Call for Special Track Papers
Special Track: Serious Games for Impact: Design, Experience, Evaluation, and Artistic Practice
50% discount on the second paper
Notification deadline
- 1 September 2026
Camera-ready deadline
- 1 October 2026
Conference dates
- 2-4 December, 2026
- Bratislava, Slovakia
- Hybrid Conference
Notification deadline
- 1st August 2024
Camera-ready deadline
- 20th August 2024
Scope & Objectives
Serious games and gamified interventions are rapidly evolving across education, healthcare, and public/social outreach, but there remain open questions about what actually sustains engagement, which behavior-change techniques work for whom, and how to design for real-world adoption (including mobile, wearables, and immersive XR).
The SG4Impact special track invites full and short papers on serious games and gamified interventions that aim to produce measurable outcomes in education, healthcare, rehabilitation, social outreach, and behavioral improvement.
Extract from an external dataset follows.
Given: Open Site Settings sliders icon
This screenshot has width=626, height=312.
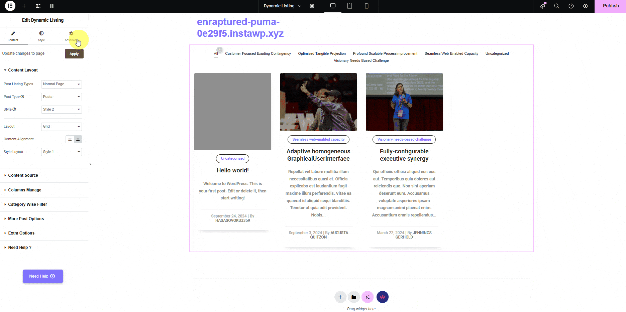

We welcome work spanning design, implementation, user experience, evaluation, deployment, including contributions that integrate artistic practice (aesthetics, narrative, sound, performance) as a core part of the intervention.
The purpose of this track is to bring together researchers, practitioners and game designers specializing in serious games that target measurable change in:
- learning outcomes and skills
- health and rehabilitation outcomes
- social outreach, inclusion, civic engagement
- behavior change (habits, wellbeing, safety, sustainability, etc.)
Scope
This track welcomes research across the full lifecycle:
- Concept & design (mechanics, narrative, aesthetics, accessibility)
- Hardware & implementation (mobile, wearables, XR, sensors, analytics)
- User experience & engagement (immersion, flow, emotion, motivation)
- Evaluation & evidence (RCTs/quasi-experiments, mixed methods, longitudinal engagement)
- Deployment (clinical/educational pipelines, organizational integration, ethics, privacy)
Special Track Topics
Topics of interest include but are not limited to:
1. Design and artistic practice:
- systems and feedback loops that drive serious outcomes (learning, therapy, behavior change)
- expressive Design as Intervention: narrative, embodiment, characters/agents, sound and music as active components of the intervention
- aesthetics & art direction: visual style and artistic direction that reinforce intended goals and experiences
- inclusion & participation: accessibility, inclusive design, and participatory/co-design methods with stakeholders
2. Technology enablers:
- XR (VR/AR/MR), presence, telepresence, embodied interaction
- mobile + wearables + sensor fusion; biofeedback; affective computing
- AI for adaptation (personalized difficulty, coaching, procedural content)
- intelligent agents/NPCs; conversational systems for coaching/support (with transparent methodology)
3. Evaluation and user experience:
- engagement measurement (behavioral telemetry, retention curves, adherence, UX scales)
- cognitive/affective effects (attention, memory, stress, emotion regulation)
- qualitative insights (meaning-making, identity, stigma reduction, empathy, social boding)
- comparative studies (game vs non-game interventions; gamification intensity; “dose”)
4. Application domains:
- education & training (schools, workplace, professional skills)
- health & rehabilitation (digital therapeutics, mental health literacy, adherence)
- public outreach (prevention, health communication, risk awareness)
- social impact (prosocial behavior, inclusion, civic participation, climate/sustainability action)
Special Track Chairs
Domna Banakou, Associate Researcher, LAPMA, Arts et Métiers Institute of Technology, France.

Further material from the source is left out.